Hacker News new | ask | show | jobs
by jacquesm 952 days ago
> capabilities better than 50% of skilled adults.

That sents the bar unreasonably high in my opinion. Almost all of humanity does not have skills 'better than 50% of skilled adults' by definition and those definitely qualify as generally intelligent.

3 comments

It's also rather vague and at least in my first pass skim I'm not seeing them define what it means to be skilled or unskilled. So I'm not sure the metric is even meaningful without this because it's not like you're one day unskilled in driving a car and the next day you're "skilled." Does that mean anyone with a drivers license? Does that mean a professional driver? We talking taxi driver, nascar, rally racing, F1? What? Skills are on a continuous distribution and our definitions of skilled vs unskilled are rather poorly defined and typically revolve around employment rather than capabilities.

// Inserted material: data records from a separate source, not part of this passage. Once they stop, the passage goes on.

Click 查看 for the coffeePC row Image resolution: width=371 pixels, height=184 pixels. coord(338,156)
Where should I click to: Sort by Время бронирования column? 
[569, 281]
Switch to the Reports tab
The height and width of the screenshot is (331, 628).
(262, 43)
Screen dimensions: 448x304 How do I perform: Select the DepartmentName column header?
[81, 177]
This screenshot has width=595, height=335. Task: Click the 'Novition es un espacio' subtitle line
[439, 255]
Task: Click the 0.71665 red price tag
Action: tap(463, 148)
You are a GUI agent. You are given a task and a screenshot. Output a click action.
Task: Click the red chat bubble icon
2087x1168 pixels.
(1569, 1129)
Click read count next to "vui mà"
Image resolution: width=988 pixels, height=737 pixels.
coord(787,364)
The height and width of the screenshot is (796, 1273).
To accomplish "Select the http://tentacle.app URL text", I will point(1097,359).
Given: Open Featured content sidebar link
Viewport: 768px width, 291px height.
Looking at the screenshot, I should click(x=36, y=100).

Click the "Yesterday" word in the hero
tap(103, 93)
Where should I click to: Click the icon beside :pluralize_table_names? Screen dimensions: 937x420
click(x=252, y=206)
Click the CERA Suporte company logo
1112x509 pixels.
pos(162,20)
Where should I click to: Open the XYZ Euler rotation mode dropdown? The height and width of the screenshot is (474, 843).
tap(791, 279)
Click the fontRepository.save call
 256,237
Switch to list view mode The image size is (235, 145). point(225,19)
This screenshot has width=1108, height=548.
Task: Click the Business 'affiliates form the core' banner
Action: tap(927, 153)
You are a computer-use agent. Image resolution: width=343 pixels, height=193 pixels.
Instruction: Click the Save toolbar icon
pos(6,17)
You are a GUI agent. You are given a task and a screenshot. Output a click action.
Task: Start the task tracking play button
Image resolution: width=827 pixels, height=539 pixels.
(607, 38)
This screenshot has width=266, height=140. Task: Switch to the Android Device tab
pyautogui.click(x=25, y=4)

I hope I just missed it because the only clarification I saw was with this example

> e.g., “Competent” or higher performance on a task such as English writing ability would only be measured against the set of adults who are literate and fluent in English

That's the whole problem with all these definitions: they are rooted in very imprecise terms whose meaning seems to depend on the beholder of the prose.
I don't see the issue. They listed different levels and that's one of them. Level 1 compares to unskilled humans.
Pretty much every adult has some kind of skills, so this means half of (adult) humanity have skills better than 50% of skilled adults.